* **Brief 1**
Please retype the stretch of the Venus fly trap thread from "I think I have" through "or 3 times." word for word.

* **Text excerpt**
***
# Venus Fly Trap - Rotting traps?



## TreebeardGoddess (Jun 24, 2019)

I've tried to keep a venus fly trap plant a few times over the past few years, but I can't seem to keep them alive. I recently got a new one to try again.  One issue is that when a trap has caught food, eventually it will rot instead of reopening later. Is this normal? I make sure the prey is small enough for that trap so it gets a good seal for digestion. This has happened with flies, ants, isopods, and mealworms; it doesn't seem to matter the species. Is there something additional I should be doing post-feeding?
Thanks in advance!!


----------



## Vanisher (Jun 24, 2019)

Most species require high humidety! I have always kept them inside glass terrariums. It functions as a "mini greenhouse" but it was years since i kept any


----------



## ChaosSphere (Jun 24, 2019)

Each trap will only be used twice, then wither and be replaced. That might be what you are seeing

Reactions: Agree 1


----------



## TreebeardGoddess (Jun 24, 2019)

ChaosSphere said:


> Each trap will only be used twice, then wither and be replaced. That might be what you are seeing


Thanks!  How did I not know that already?? I always thought I was doing something harmful...
I think I have the sunlight and water amount figured out now, so hopefully this little guy will make it!


----------



## basin79 (Jun 24, 2019)

Traps won't open and close indefinitely. Once they've reached the end they just die and rot. It's usually 2 or 3 times. 


Here's one of my traps that's reopened after catching a crane fly. It could very well die the next time.
***
* **Material shown**
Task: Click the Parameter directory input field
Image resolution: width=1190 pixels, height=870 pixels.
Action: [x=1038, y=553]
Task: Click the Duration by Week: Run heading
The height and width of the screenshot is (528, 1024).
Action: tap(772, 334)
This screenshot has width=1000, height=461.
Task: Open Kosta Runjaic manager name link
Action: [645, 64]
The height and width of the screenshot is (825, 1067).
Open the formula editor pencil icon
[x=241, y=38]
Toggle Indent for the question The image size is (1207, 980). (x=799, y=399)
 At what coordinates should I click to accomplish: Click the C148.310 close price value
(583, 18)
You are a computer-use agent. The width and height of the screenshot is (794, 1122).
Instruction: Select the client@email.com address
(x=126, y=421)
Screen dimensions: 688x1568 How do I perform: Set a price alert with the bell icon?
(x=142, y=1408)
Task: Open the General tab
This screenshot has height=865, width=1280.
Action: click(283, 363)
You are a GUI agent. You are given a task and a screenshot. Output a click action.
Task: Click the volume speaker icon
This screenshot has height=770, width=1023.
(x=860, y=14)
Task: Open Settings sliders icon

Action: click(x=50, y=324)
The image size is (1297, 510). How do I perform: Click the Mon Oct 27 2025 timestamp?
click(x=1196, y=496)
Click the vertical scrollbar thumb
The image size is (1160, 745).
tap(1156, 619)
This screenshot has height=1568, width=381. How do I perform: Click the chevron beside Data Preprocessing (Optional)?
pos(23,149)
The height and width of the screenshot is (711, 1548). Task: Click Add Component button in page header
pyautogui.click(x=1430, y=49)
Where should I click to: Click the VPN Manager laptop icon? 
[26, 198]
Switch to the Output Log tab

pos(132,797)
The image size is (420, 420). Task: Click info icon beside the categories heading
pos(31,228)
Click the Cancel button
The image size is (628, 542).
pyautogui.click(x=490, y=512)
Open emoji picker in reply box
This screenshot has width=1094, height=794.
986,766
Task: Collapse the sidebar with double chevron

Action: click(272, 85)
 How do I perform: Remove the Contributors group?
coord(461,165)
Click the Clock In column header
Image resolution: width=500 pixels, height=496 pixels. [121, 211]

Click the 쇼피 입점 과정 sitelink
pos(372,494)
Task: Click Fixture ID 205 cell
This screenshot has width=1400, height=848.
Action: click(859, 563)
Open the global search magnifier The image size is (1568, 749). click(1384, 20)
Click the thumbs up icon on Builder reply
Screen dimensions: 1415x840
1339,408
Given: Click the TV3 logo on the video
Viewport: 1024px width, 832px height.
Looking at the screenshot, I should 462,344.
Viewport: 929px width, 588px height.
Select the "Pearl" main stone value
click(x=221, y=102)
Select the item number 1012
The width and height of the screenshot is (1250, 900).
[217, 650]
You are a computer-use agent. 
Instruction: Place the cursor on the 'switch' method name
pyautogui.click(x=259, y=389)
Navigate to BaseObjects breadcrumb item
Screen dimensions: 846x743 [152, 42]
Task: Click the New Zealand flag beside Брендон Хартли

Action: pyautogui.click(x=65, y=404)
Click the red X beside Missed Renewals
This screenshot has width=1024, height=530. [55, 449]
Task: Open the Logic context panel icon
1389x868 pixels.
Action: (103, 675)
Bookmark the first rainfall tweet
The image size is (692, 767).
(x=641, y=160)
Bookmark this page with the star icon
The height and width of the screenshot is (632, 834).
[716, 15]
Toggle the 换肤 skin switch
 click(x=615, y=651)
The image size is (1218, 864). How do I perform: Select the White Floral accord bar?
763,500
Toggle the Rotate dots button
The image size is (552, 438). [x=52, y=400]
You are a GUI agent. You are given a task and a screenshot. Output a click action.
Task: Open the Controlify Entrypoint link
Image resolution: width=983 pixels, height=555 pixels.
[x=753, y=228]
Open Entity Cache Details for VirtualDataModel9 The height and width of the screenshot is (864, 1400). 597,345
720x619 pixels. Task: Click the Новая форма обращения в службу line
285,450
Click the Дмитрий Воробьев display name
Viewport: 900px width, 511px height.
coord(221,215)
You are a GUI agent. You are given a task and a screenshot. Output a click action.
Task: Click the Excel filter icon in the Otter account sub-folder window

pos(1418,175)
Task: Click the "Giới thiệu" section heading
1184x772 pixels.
***
* **Brief 2**
Echo the stretch of the records from their first line through the line containing "click(x=1196, y=496)", with both ends included and every line unchanged.

* **Correct result 1**
I think I have the sunlight and water amount figured out now, so hopefully this little guy will make it!


----------



## basin79 (Jun 24, 2019)

Traps won't open and close indefinitely. Once they've reached the end they just die and rot. It's usually 2 or 3 times.

* **Correct result 2**
Task: Click the Parameter directory input field
Image resolution: width=1190 pixels, height=870 pixels.
Action: [x=1038, y=553]
Task: Click the Duration by Week: Run heading
The height and width of the screenshot is (528, 1024).
Action: tap(772, 334)
This screenshot has width=1000, height=461.
Task: Open Kosta Runjaic manager name link
Action: [645, 64]
The height and width of the screenshot is (825, 1067).
Open the formula editor pencil icon
[x=241, y=38]
Toggle Indent for the question The image size is (1207, 980). (x=799, y=399)
 At what coordinates should I click to accomplish: Click the C148.310 close price value
(583, 18)
You are a computer-use agent. The width and height of the screenshot is (794, 1122).
Instruction: Select the client@email.com address
(x=126, y=421)
Screen dimensions: 688x1568 How do I perform: Set a price alert with the bell icon?
(x=142, y=1408)
Task: Open the General tab
This screenshot has height=865, width=1280.
Action: click(283, 363)
You are a GUI agent. You are given a task and a screenshot. Output a click action.
Task: Click the volume speaker icon
This screenshot has height=770, width=1023.
(x=860, y=14)
Task: Open Settings sliders icon

Action: click(x=50, y=324)
The image size is (1297, 510). How do I perform: Click the Mon Oct 27 2025 timestamp?
click(x=1196, y=496)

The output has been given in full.